Là où se côtoient Louis II, les lièvres et les hérissons
Une nymphe est une déesse de la nature selon la culture grecque antique. Nature et culture, ces deux mots-clés résument parfaitement le parc et le château de Nymphenburg. Construits aux 17è et 18è siècle, on trouve ces anciens aménagements royaux dans tous les guides de voyage. C’est ici que naquit Louis II, le légendaire roi de Bavière qui fit édifier par la suite le château, plus célèbre encore, de Neuschwanstein. Derrière le château de Nymphenburg, le parc s’étend sur une surface d’environ 180 hectares, tantôt sauvage avec des espèces animales variées, tantôt cultivé et tiré au cordeau. La Maison verte abritant une station de pompage (das Grüne Brunnenhaus), qui n’est pas sans rappeler le conte Dame Holle avec de la literie posée sur le bord de la fenêtre, a néanmoins une fonction moins fantastique que visionnaire car les pompes servant à actionner la fontaine du parc étaient au 19è siècle le summum du progrès. Ainsi apparaît un troisième mot-clé, a priori inconcevable au vu de ce paysage idyllique appartenant à une époque ancienne : la technologie de pointe.
vivre mieux
Munich passe pour une ville de tradition. Le Stattpark Olga ressemble bien plutôt à un champ de foire. Et effectivement, Olga vient en finir avec les préjugés et les clichés. En tant qu’espace alternatif d’habitation et de culture, les habitants du camp (Wagenplatz) ont créé un lieu de rencontre et de partage. Ils organisent ainsi leur vie sur une base démocratique, communautaire et soucieuse de l’environnement, ils utilisent l’énergie solaire et l’eau de pluie, ils cultivent des légumes et redonnent vie à des surfaces de la ville à l’abandon. Ici s’entrecroisent espace privé et espace public car, en tant que centre culturel, le camp de roulottes est ouvert aux visiteurs et propose un large programme : soirées de cinéma, débats, concerts et projets en lien avec le développement durable, comme le bistro-couture.
dans la spirale de l'art
Le quartier des musées, appelé Kunstareal, se trouve au centre de la ville. Autour de la Königsplatz sont rassemblés de nombreux musées, galeries, centres d’exposition et universités. On y reconnaît également les pinacothèques : l’ancienne, la nouvelle, celle de la modernité (Alte, Neue Pinakothek, Pinakothek der Moderne), ainsi que le Musée Brandhorst et la Collection Schack.
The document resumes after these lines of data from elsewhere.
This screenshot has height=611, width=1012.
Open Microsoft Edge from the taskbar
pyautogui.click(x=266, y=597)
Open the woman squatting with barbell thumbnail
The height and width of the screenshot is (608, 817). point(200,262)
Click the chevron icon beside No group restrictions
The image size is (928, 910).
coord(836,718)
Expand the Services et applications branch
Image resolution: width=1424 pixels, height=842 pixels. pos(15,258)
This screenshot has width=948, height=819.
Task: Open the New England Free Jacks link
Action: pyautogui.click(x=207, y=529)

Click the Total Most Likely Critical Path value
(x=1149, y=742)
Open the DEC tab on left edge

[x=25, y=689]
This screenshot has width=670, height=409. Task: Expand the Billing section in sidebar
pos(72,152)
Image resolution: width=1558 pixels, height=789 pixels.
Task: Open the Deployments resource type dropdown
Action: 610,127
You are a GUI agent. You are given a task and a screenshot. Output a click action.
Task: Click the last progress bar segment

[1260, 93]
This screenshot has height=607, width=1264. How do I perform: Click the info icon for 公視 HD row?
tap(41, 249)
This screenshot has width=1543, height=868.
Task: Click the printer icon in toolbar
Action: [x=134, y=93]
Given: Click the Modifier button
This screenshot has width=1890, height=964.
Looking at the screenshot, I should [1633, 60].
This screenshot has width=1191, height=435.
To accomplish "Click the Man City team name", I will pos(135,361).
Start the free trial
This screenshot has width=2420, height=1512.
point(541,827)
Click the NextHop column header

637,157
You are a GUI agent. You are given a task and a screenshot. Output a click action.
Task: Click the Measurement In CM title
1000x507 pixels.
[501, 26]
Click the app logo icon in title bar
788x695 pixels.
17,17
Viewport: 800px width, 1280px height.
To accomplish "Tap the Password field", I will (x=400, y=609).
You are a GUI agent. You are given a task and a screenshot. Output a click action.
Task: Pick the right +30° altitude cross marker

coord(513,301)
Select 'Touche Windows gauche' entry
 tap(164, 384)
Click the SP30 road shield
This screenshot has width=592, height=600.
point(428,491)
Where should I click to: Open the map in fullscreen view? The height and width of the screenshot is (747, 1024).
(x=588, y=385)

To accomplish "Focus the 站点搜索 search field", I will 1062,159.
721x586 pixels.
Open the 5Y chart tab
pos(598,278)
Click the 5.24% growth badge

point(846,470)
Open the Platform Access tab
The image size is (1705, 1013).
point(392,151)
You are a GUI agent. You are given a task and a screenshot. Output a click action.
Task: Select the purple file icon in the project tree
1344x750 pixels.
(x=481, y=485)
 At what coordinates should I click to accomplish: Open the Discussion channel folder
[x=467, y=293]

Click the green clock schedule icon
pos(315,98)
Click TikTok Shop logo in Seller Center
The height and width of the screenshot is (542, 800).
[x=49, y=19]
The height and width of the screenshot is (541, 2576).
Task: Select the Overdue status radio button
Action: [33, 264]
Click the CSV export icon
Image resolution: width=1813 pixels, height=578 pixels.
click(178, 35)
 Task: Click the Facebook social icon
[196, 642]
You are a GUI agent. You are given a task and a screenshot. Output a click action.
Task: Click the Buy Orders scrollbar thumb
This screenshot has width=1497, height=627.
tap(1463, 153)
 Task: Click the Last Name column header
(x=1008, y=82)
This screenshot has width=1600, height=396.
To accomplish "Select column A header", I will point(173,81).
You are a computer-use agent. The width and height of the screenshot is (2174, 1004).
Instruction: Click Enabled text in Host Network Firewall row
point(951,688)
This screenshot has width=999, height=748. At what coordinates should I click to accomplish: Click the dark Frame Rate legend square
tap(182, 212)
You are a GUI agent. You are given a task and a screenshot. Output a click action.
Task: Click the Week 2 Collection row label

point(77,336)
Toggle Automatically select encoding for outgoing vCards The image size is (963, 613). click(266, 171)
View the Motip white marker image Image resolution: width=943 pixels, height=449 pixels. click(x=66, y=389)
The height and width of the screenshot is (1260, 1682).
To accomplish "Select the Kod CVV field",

Tandis que dans la Alte Pinakothek, on peut admirer des œuvres d’art allant du Moyen Âge au Rococo en passant par la Renaissance et le Baroque, on trouve à la Neue Pinakothek, le plus ancien musée d’art contemporain d’Europe avec des œuvres majeures du classicisme, du romantisme, de l’Art Nouveau, de l’impressionnisme et des pionniers de la modernité. En face presque, sont rassemblés sous un seul toit, celui de la Pinakothek der Moderne, quatre autres musées d’art, de graphisme, d’architecture et de design des 20è et 21è siècles. Les talents artistiques de demain ont ici aussi leur place car, le dimanche, les enfants sont invités à venir dessiner, bricoler ou peindre ensemble. Ils peuvent également explorer les musées en participant à des courses au trésor et à des visites-découvertes. La Collection Schack n’encourage pas seulement les enfants à rêver, les adultes s’y prennent aussi en se plongeant dans ces salles où l’on peut voir de célèbres tableaux sur les contes et les légendes. Le Musée Brandhorst est en revanche surtout connu pour son architecture et ses expositions d’œuvres d’Andy Warhol. Les pinacothèques ne sont pas uniquement des lieux de conservation et d’histoire, elles sont aussi des lieux d’art vivants et accessibles. Quiconque s’engage dans cette spirale captivante aura du mal à en sortir, et cette force ne cesse de s’exercer au fil des siècles d’histoire de l’art.
lire et manifester
Résistance, jeunesse, lesbiennes, telles sont quelques-unes des rubriques que les femmes peuvent trouver au Lillemors, la plus ancienne librairie pour femmes d’Allemagne. Six fondatrices se mirent au travail en 1975 dans le cadre du mouvement féministe afin de conquérir de haute lutte une place autodéterminée dans la ville et dans la société pour les femmes. Pendant un temps, elles seules eurent accès à la librairie, un lieu fait par des femmes pour des femmes ; un point de rencontre pour les échanges culturels et l’action politique. Munich est désormais inconcevable sans le Lillemors, récompensé par plusieurs prix, et la librairie accueille aujourd’hui également les hommes. Elle ne défend pas seulement la visibilité des écrivaines, mais aussi celle des plasticiennes. Certes, on n’y organise plus de manifestations comme aux débuts de la librairie, mais la sélection de livres trahit cet esprit : les gérantes pensent qu’au 21è siècle, il y a encore beaucoup à faire pour le féminisme.